Your output should consist solely of the lines from the one holding "Given: Open the Crop tool" to the end of the records below, inclusive, reproduced exactly and free of pictures.

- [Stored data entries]
☆ ☆ ☆ ☆ ☆
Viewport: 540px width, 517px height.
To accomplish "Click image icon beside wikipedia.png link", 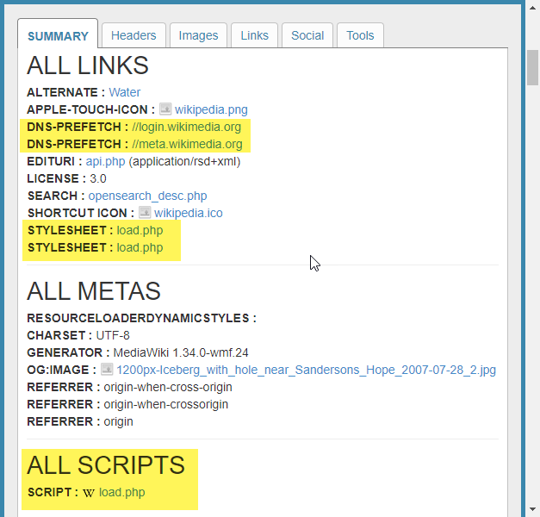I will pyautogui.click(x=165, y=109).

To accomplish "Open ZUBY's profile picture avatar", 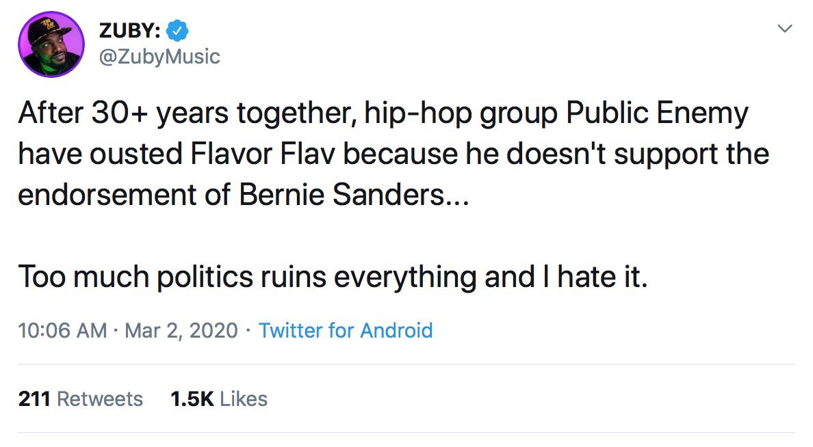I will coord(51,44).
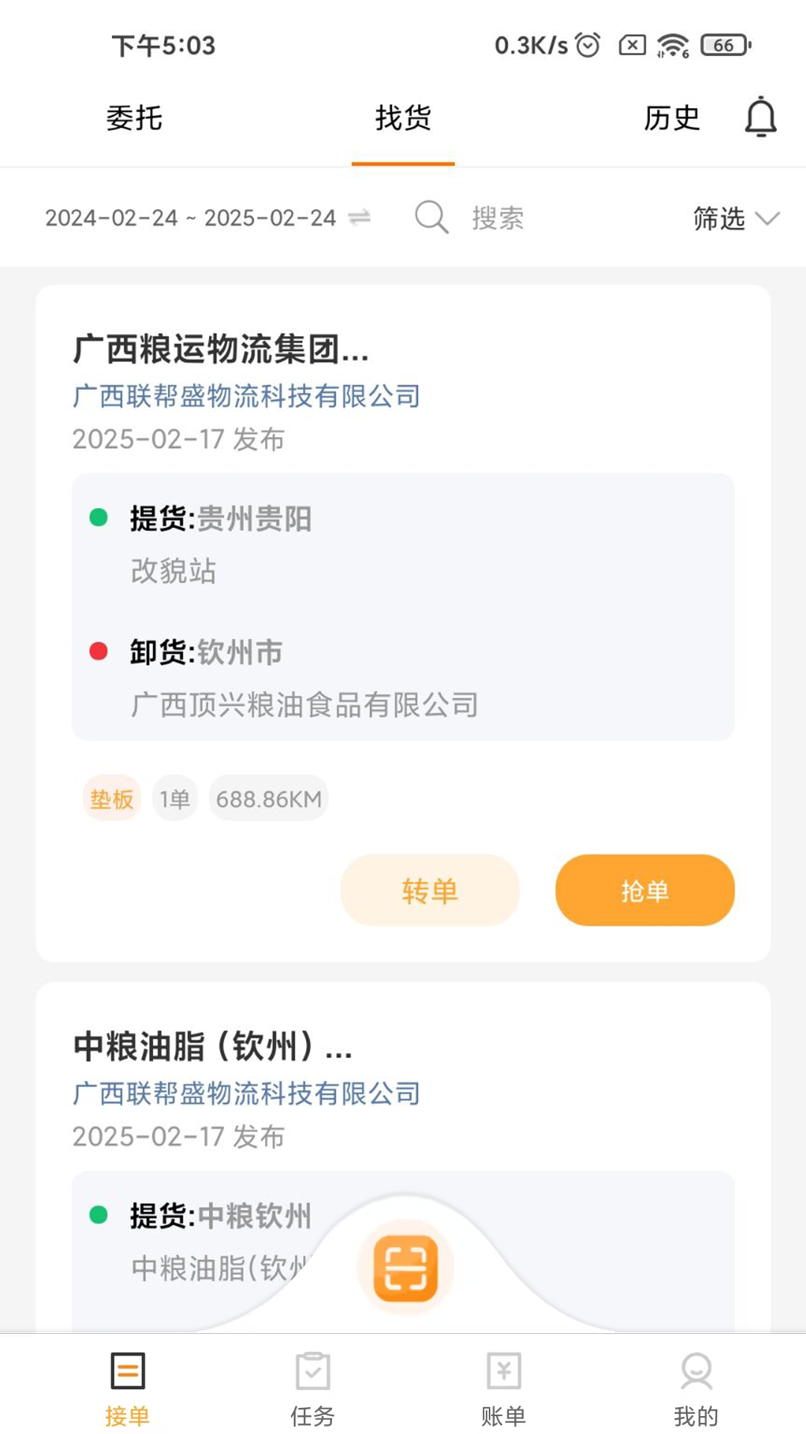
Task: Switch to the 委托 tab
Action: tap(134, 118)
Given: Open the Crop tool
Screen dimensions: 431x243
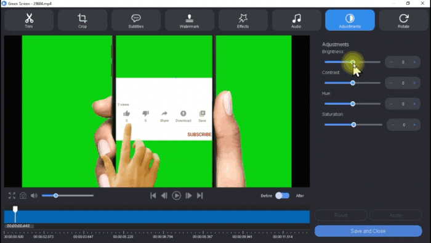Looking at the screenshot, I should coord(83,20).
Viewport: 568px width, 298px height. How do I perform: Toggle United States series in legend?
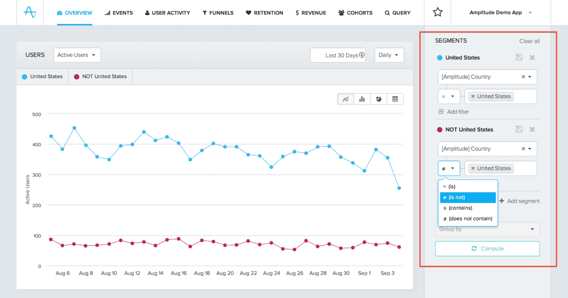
☆ ☆ ☆ ☆ ☆
- [Reply to the task]
Given: Open the Crop tool
Screen dimensions: 431x243
Looking at the screenshot, I should coord(83,20).
Viewport: 568px width, 298px height. How do I perform: Toggle United States series in legend?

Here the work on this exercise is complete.